December 8, 2011

Reader Questions

A while back, I got this email from a reader named Ruth.

"Hi Karen, 
I'm hoping you can help me.  I have been really enjoying being inspired by your blog and others (particularly Miss Mustard Seed) in the area of furniture and wood upcycling.  I was hoping to meet you before you moved as my parents live in Kaiapoi but I missed you unfortunately.  The reason I need your advice is that I find some of the finishing information from the States quite difficult to figure out.  I have decided that "poly" must be polyurethane but I'm not sure about all the glazes etc which are mentioned.  My main area of confusion is on how you "finish" painted furniture. 

Whenever I go into Mitre Ten or other places they are very confused about the idea of using poly or wax over paint.  My husband feels that if I have done 3 coats of acrylic paint on furniture it should be enough but I keep seeing people putting layers of poly on or waxing.  I'm confused! 

I have recently finished a chunky tray (photo attached) which was stained BRIGHT orange.  No matter how hard I tried I couldn't cover it so I went with it and painted over in white then distressed.  I painted on a French address and distressed that.  I quite like the result but I don't know how to "finish" it.  I feel like if I polyurethane it will lose the simple aged look.  But if I don't it won't be water resistant so may not last long?  I think I am out of my depth but not sure where to go to get answers as all the "shop experts" haven't really had a  lot of experience at doing mad things like this. 

My other question is over "glazing".  I keep seeing people mention antiquing or glazing their pieces after they have distressed them but all the products they mention are foreign here in NZ and I'm a bit confused as to how that works too.

What to do
A – Answer these questions using the blog post:
(i) What did the reader decide "poly" must mean?
(ii) What color had the chunky tray been stained?
(iii) What did the reader paint on the tray after painting it white?
B – Rewrite the paragraph of the blog post that begins "Whenever I go into Mitre Ten" in shorter form, keeping its main facts.
The data after this point are separate from the blog post.

Provided material
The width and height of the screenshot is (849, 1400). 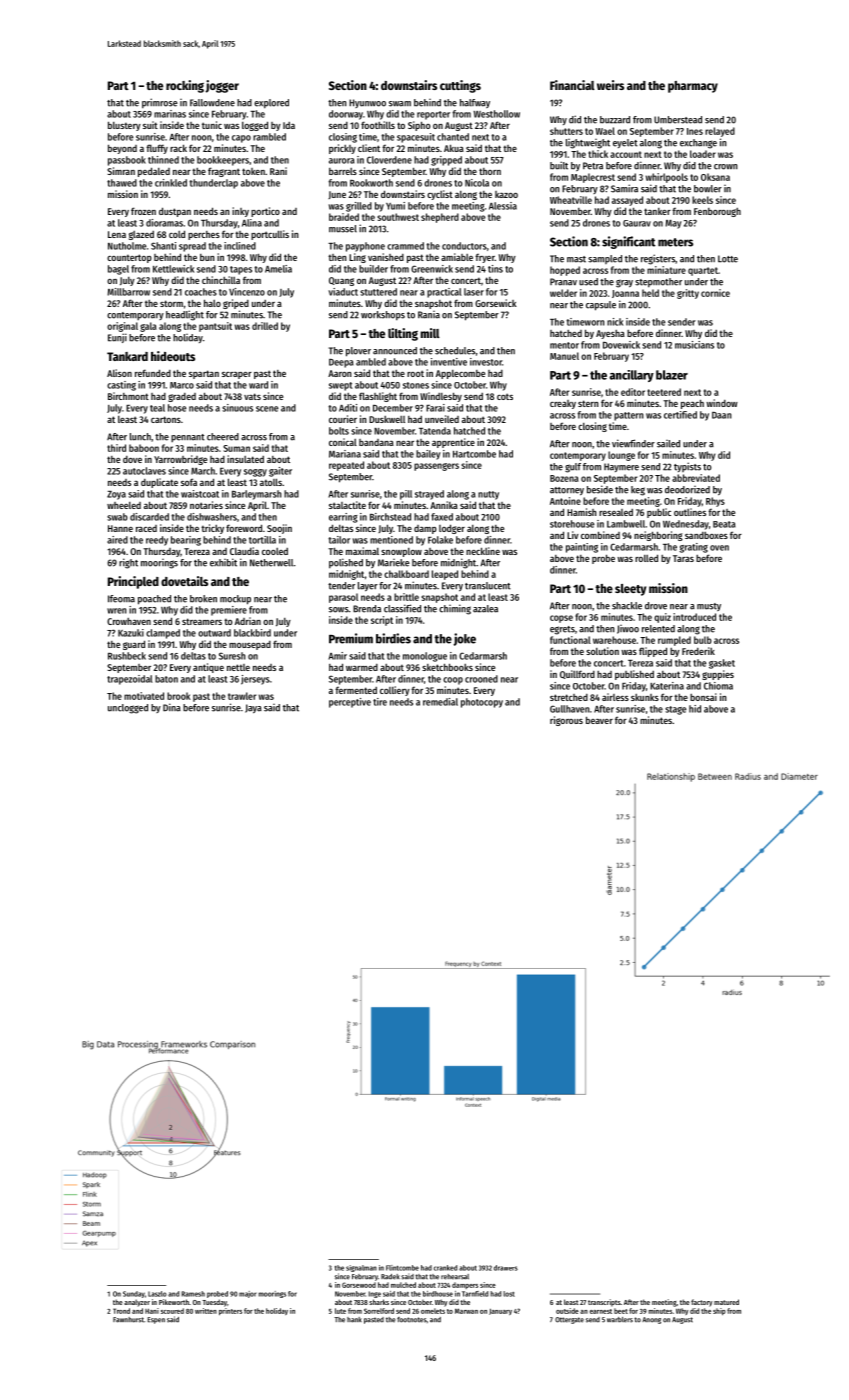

Responses
A –
(i) Polyurethane
(ii) Bright orange
(iii) A French address

B – Staff at Mitre Ten and similar stores are confused by the idea of putting poly or wax over paint. My husband thinks three coats of acrylic paint on furniture should be enough, but I keep seeing people add layers of poly or wax, so I'm confused.